PASSAGE PROVIDED Block Start

Growing too fast
You’ve set up your business, you’ve passed the milestone first year in business and you’re gaining momentum. Suddenly there is a surge in demand and you’re now growing and growing and growing! But are you growing too fast?
This scenario is every business owner’s dream, to have an overnight success, but sometimes growth can be too fast and the speed can take your breath away and the business from under you!
Without solid foundations your business can fall apart very quickly. You need to find a way to purposely slow down the growth, to buy you some time to get your ‘ducks in a row’ and consider how you will handle the rapid growth going forward.
Your business probably started with you, as a solopreneur, but now you need ‘people’ and you need them fast to help you to cope. But growing a business and its resources too fast can have a detrimental effect on just about every aspect of your business!
Sustainable Growth
Are you sure that the growth you are experiencing is sustainable or is it a ‘surge’ and nothing more. Don’t rush to take on staff or buy in things you don’t need (yet).
Assess if this is a brilliant response to any new marketing you’ve done or is it a consistent demand for your product or service that will continue and remain sustainable. Start analysing where the business is coming from. Don’t start spending money straight away, buying in extra staff, investing in manufacture or stockpiling your products, taking up storage facilities (warehousing) if you don’t need it. If you are selling a service as a consultant, are you filling your diary with appointments so that you have no spare capacity, or are you just busier than normal. Are you turning lots of new clients away?
If growth happens too quickly, here are some of the fundamental things that can go wrong within your business:
Customer Service
At the beginning, when you started your business, you prided yourself on your excellent customer service. In fact you probably (personally) dealt with every ‘sale’ yourself as it was very likely that is was only you, delivering it to the customer. When a business grows too fast customer service can really suffer and then the complaints can start rolling in. You simply cannot give the 100% effort you once could, as you are now spinning all the plates and hoping they don’t fall! When you’re struggling to keep it all together, on your own (or with limited support), something has the ‘give’. Spending as much time with each customer is simply not an option now, giving a bespoke service, one that you prided yourself on, it is simply not possible. So many of the small personal touches that you did before which made your clients love you (and you were proud of) can become compromised.
The 5 star reviews you once gained can now slip to a 3 or 4 star review! Negative reviews online cannot be erased. Just because your business grows, does not mean that your customer service levels do too!
Losing a grip on your finances
Building a business, you need to know your numbers and know them every day! You need to be on top of your finances. You need to know your P&L, who owes your business money, have a cash flow forecast, understand your best-selling products or services. You should be able to see clearly (and daily) where things are changing and how. When a business grows too quickly and you find yourself fire-fighting daily means that you can easily lose a grip of your numbers and really quickly find that you are operating in a bubble of delusion or ignorance.
Hiring & Firing
When your business takes off or suddenly sky rockets, it’s easy to think you need to hire lots of people to help you, but getting the wrong people involved can do a lot of damage to your business. A knee jerk reaction can result in recruiting the wrong roles and hiring then firing! An unpleasant experience all round, for everybody involved and a costly one too. When writing your business plan you should have identified the key roles you needed to put in place when growth happened, but maybe you’ve forgotten to ‘dust off’ your business plan and see what you had predicted.

PASSAGE PROVIDED Block End

WHAT THIS EXERCISE ASKS:
1. List every section heading that appears under the title of the piece on growing too fast.
2. From the piece on growing too fast, write out the stretch from "Without solid foundations" through "don’t need (yet).", swapping "solopreneur" for "sole trader".
3. Answer these from the piece on growing too fast:
(a) To what star rating can the 5 star reviews slip?
(b) What kind of forecast should a business owner have?
(c) What word is given in parentheses after "storage facilities"?
Nothing in the rows after this text is needed here.

DATASET ENTRIES Block Start

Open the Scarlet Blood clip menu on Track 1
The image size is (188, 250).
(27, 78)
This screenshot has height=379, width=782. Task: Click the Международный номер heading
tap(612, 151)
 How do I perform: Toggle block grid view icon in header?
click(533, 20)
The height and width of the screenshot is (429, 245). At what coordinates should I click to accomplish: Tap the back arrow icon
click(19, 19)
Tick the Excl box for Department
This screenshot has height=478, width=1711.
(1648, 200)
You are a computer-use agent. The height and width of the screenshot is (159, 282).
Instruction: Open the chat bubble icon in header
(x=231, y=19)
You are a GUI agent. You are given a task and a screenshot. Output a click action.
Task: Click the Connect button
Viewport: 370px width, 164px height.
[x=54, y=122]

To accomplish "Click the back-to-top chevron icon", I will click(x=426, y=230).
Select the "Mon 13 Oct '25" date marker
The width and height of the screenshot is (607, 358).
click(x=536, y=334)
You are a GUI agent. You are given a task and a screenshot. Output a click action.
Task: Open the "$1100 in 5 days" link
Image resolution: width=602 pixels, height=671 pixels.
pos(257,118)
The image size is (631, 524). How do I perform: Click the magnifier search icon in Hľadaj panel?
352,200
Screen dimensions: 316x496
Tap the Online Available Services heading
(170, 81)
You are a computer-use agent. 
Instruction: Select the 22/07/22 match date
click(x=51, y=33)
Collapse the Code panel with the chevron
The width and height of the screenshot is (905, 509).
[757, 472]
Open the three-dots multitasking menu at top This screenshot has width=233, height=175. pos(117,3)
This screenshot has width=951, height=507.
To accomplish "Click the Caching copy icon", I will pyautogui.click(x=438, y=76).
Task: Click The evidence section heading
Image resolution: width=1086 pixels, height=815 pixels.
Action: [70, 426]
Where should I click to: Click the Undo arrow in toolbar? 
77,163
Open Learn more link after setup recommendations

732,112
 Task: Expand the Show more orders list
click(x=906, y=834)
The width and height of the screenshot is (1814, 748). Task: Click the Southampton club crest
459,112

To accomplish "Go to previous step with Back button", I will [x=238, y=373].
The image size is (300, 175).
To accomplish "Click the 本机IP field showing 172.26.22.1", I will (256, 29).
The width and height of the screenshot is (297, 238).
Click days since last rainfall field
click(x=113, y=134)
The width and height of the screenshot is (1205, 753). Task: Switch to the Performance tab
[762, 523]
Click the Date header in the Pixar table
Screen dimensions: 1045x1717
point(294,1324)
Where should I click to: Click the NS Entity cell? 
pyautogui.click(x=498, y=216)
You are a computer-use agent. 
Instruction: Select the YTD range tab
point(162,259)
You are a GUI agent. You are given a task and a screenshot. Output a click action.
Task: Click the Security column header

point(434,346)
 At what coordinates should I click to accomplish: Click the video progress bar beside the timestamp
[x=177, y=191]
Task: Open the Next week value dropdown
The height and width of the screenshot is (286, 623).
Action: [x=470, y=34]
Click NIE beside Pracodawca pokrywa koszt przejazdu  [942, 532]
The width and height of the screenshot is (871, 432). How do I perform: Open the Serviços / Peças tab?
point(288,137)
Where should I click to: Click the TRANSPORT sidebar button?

DATASET ENTRIES Block End

COMPLETED EXERCISE:
1.
Sustainable Growth
Customer Service
Losing a grip on your finances
Hiring & Firing

2.
Without solid foundations your business can fall apart very quickly. You need to find a way to purposely slow down the growth, to buy you some time to get your ‘ducks in a row’ and consider how you will handle the rapid growth going forward.
Your business probably started with you, as a sole trader, but now you need ‘people’ and you need them fast to help you to cope. But growing a business and its resources too fast can have a detrimental effect on just about every aspect of your business!
Sustainable Growth
Are you sure that the growth you are experiencing is sustainable or is it a ‘surge’ and nothing more. Don’t rush to take on staff or buy in things you don’t need (yet).

3.
(a) A 3 or 4 star review.
(b) A cash flow forecast.
(c) Warehousing.